Direct electron transfer of fructose dehydrogenase immobilized on thiol-gold electrodes

2021 
Abstract Direct electrochemical electron transfer (DET) of oxidoreductases has attracted increasing attention in pure and applied bioelectrochemistry (e.g. biosensors and biofuel cells) over the last decades. We report here a systematic study of DET-type bioelectrocatalysis of the membrane-bound redox enzyme fructose dehydrogenase (FDH, Gluconobacter sp.), on variable-length and variably terminated thiol self-assembled monolayers (SAMs) both on Au(111) and nanoporous gold (NPG) electrodes. FDH on Au(111) modified by short-chain moderately hydrophilic 2-mercaptoethanol (BME) SAMs exhibits the highest DET activities and largest DET-capable fraction. Fitting of theoretical polarization curves to the data and homology modeling/docking of FDH offer further mechanistic insight.
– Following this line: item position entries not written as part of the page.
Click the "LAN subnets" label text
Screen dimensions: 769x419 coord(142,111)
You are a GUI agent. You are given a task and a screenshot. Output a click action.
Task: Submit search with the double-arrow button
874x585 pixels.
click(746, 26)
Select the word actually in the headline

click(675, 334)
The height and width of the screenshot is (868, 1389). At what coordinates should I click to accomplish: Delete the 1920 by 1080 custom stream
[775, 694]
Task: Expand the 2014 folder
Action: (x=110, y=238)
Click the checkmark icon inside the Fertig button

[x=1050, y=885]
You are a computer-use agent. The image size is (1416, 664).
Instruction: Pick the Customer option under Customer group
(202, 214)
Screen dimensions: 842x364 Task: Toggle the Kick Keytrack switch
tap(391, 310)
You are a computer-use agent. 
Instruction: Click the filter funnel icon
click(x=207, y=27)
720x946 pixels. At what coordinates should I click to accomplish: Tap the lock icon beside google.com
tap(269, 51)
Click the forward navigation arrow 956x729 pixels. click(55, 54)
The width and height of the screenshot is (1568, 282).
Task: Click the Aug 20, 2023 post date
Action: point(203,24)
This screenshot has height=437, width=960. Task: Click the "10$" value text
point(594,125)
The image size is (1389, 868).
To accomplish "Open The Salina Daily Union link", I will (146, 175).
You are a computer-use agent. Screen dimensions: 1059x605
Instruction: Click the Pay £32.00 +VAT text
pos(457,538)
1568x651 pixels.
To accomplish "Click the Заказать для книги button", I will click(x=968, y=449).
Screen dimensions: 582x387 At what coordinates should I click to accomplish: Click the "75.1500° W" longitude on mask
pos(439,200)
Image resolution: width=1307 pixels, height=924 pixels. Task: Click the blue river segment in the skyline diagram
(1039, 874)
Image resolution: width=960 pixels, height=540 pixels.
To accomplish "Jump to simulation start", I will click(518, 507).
The dependence of the DET efficiency of FDH on the length and differently terminated carbon chain is systematically presented. The decreased DET rate with increasing chain length is associated with increasingly unfavourable long-range electron tunnelling, and not with lowered enzyme loading. The porous structure of NPG is favorable for FDH bioelectrocatalysis by improving both efficient enzyme orientation and operational stability. Overall, our study maps systematically the controlled local environmental structural flexibility of the Au/SAM/enzyme/solution interface, a paradigm for thiol modified surfaces in biosensors and bioelectronics.